The naïve way to make icecream is to take cream and freeze it. However, this gives you a solid block of milky ice. You can try and catch it when it's only partially frozen, but that relies on precise timing and will usually just produce slush. The key to making tasty icecream lies in how the molecules inside it are arranged. When a liquid freezes, the molecules slowly lose their kinetic energy and form bonds with each other, holding them together in a regular fashion. This regimented pattern spreads out to the other molecules, and hey presto, you have a state change from liquid to solid. If the liquid's left undisturbed while this happens, you end up with just one big crystal of ice — structurally sound and impossible to break into.
To make proper icecream, you need to keep stirring the mixture while it freezes so that each individual well-ordered region doesn't have time to align up with the others. This gives a collection of small crystals with no overall arrangement — a polycrystalline structure.
Also, despite the name, icecream also contains sugar and egg yolks, as well as any other flavourings you choose to put in. Useful things to remember:
You will need:
Put ice cream mix in container, place in freezer, stir every 20 minutes or however often you can be bothered. Eat when it looks like the sort of texture you want to eat (no, it's not very complicated. But do not leave it all day in the freezer with the spoon/fork embedded in the middle all the same).
You will need:
I have one of these. It is a neat idea: a two-container system. The outside one contains ice, which when you put the salt in melts. As I mentioned above, freezing involves making bonds while losing heat — and since melting is freezing in reverse, it makes sense that melting involves breaking bonds and needs extra heat. The energy to break these bonds is nicked from the inner container, which has the icecream mixture in it. The whole thing is encased in a plastic ball which you roll around languidly since it can't stand up to hardcore playing. Ingredients get agitated and stirred by the rolling and shaking, and chilled by the ice/salt mixture.

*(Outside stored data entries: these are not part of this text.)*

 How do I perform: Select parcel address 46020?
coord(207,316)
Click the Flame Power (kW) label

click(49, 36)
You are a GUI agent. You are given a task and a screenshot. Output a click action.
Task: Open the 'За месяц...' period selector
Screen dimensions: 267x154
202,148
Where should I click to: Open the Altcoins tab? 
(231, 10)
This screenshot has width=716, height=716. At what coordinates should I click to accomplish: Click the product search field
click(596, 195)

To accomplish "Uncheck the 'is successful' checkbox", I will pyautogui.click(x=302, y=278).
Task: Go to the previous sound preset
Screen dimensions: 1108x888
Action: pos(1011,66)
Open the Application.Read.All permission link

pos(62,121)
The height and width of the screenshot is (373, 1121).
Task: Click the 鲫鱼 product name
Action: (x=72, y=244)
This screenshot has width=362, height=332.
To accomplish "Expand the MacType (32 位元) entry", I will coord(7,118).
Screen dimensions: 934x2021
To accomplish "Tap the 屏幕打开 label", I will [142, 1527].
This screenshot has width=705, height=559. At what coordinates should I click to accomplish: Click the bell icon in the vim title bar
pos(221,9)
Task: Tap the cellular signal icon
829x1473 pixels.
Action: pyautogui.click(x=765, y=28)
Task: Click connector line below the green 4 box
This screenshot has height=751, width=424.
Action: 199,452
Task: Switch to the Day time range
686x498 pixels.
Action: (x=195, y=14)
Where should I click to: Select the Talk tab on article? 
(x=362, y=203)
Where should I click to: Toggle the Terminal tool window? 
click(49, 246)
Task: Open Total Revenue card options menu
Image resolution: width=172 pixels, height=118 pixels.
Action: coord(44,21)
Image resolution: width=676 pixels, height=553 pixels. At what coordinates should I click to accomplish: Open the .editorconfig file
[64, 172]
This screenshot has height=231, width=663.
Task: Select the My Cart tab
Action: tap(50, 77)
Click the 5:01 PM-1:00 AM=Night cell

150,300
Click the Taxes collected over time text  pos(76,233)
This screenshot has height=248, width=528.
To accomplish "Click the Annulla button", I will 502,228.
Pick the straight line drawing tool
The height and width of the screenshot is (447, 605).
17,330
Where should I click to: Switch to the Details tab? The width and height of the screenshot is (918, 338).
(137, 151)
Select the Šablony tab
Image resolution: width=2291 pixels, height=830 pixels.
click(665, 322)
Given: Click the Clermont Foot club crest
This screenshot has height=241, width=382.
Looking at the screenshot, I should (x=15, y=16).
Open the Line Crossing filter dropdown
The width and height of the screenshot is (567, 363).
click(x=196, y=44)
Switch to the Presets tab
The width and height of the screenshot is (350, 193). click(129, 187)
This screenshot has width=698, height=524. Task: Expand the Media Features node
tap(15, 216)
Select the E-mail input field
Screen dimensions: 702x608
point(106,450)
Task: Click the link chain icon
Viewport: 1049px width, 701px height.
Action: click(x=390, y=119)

However, there are a couple of problems: the icecubes that come out of my trays are too big, so I have to smack them with a hammer to get them to go in (I did have a ball-peen hammer to hand in the kitchen, yes). Also it requires an insane amount of ice. It suggests using this device when camping, but under what circumstance would you have available industrial quantities of ice for the icecream-maker, but not a freezer to make ice-cream the low-tech way above?
Buy an icecream maker. Insert ingredients. Turn on. Eat icecream.
But a polycrystalline structure is useful in a lot of places. Blacksmiths don't just plunge their hot forged metal into water to cool it off — the important thing is to cool it quickly so the metallic crystals don't have time to align in the same direction. A monocrystalline sword/plough/gate/suit of armour would be very brittle and very useless.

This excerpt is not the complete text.